Notre bâtiment de 107 000 pi2. nécessite un entretien et des réparations courantes. C’est ainsi que Moisson Montréal a décidé d’amorcer, pour une première fois dans son histoire, une campagne majeure d’immobilisations afin de recueillir les sommes nécessaires pour effectuer les rénovations requises, acquérir des équipements performants et pour développer certains programmes répondant aux besoins de la population desservie. C’est ce moment qu’a choisi la Coalition énergie construction durable (CECD) pour se manifester, bonifiant nos travaux anticipés avec leur approche de rénovations écoénergétiques dans une perspective de développement durable. Pour Moisson Montréal, cela signifie une mise à niveau et une mise aux normes de ses installations, une optimisation des opérations et des améliorations locatives, le tout offert en dons de biens et services.  Moisson Montréal réduira ainsi son espace utilisé en entrepôt de 70 000 pi2 à 50 000 pi2, en opérant de façon plus efficace et plus économique. De plus, l’environnement sera davantage stimulant pour les 1500 bénévoles participant à nos opérations ainsi qu’à ceux qui font un stage en réinsertion sociale à Moisson Montréal.

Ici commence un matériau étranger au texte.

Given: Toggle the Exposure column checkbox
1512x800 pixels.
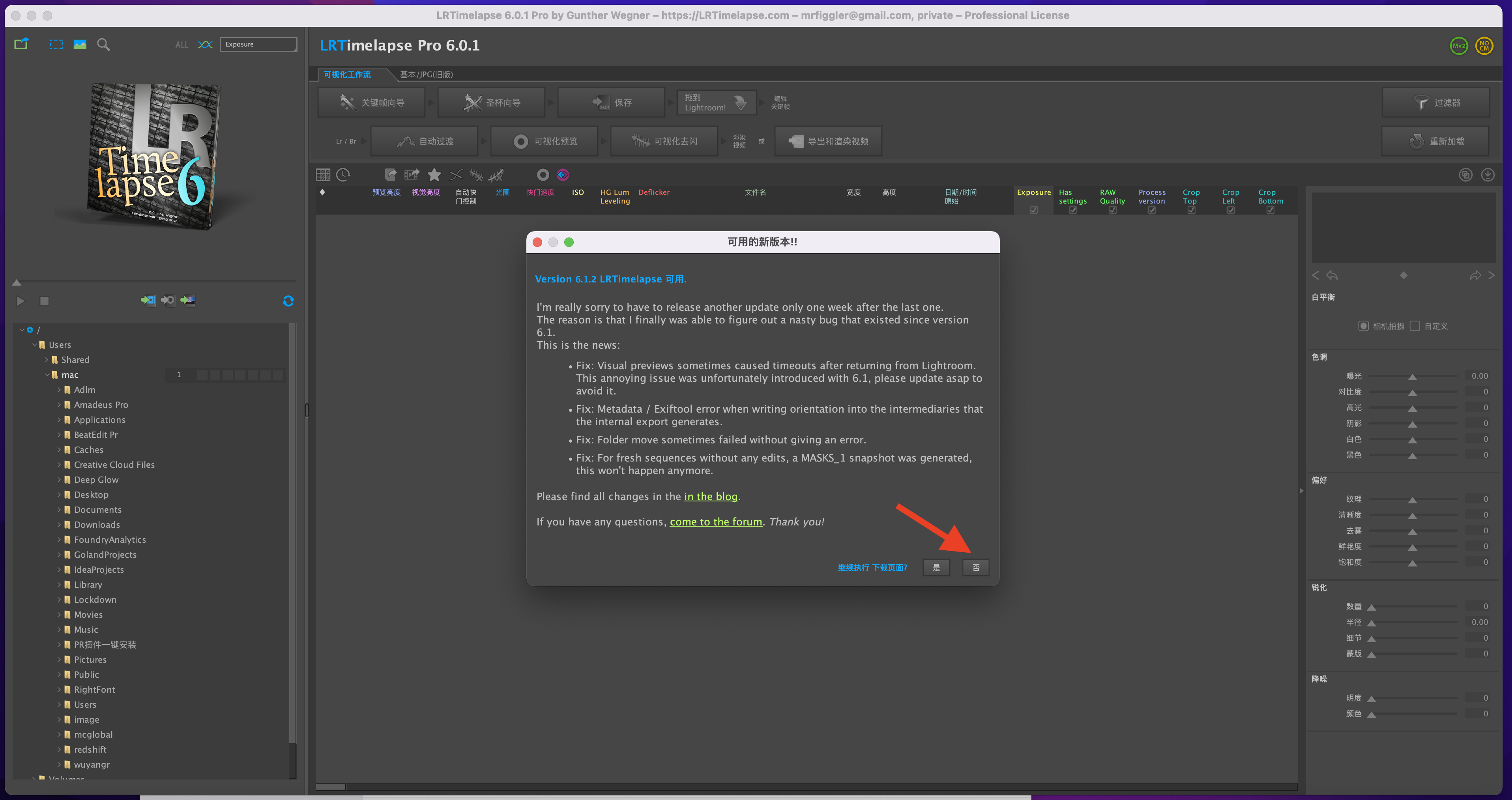Looking at the screenshot, I should pyautogui.click(x=1034, y=209).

Une plus grande rentabilité économique alliée à une rentabilité sociale accrue, en plus d’être un modèle d’efficacité énergétique et de développement durable, quel cadeau inestimable ! Plus de 100 000 personnes rejointes pour le biais des organismes desservis sur l’île de Montréal bénéficieront de cette générosité de l’industrie de la construction.

21 mai 2008

Comment s’explique un tel exploit?

Structure organisationnelle, méthode  de gestion, analyse de la valeur, conception intégrée, nombreux efforts de tous les participants, voilà autant d’éléments qui ont guidé le projet de Moisson Montréal vers la réussite.

Enfin, en ce qui a trait aux nouveaux concepts écologiques, le transfert du savoir et de l’expérience ne se fait pas toujours facilement. La CECD a eu l’idée de rassembler les discussions, les débats, les analyses, les constats, les conclusions, dans une armoire virtuelle accessible à tous les intervenants. On évite ainsi de devoir réinventer la roue à chaque fois.

Le facteur dominant qui a soudé le groupe d’experts, la CECD et le groupe de Moisson Montréal a été de maintenir dans une atmosphère de plaisir, le goût d’être là, ensemble et de partager ses idées.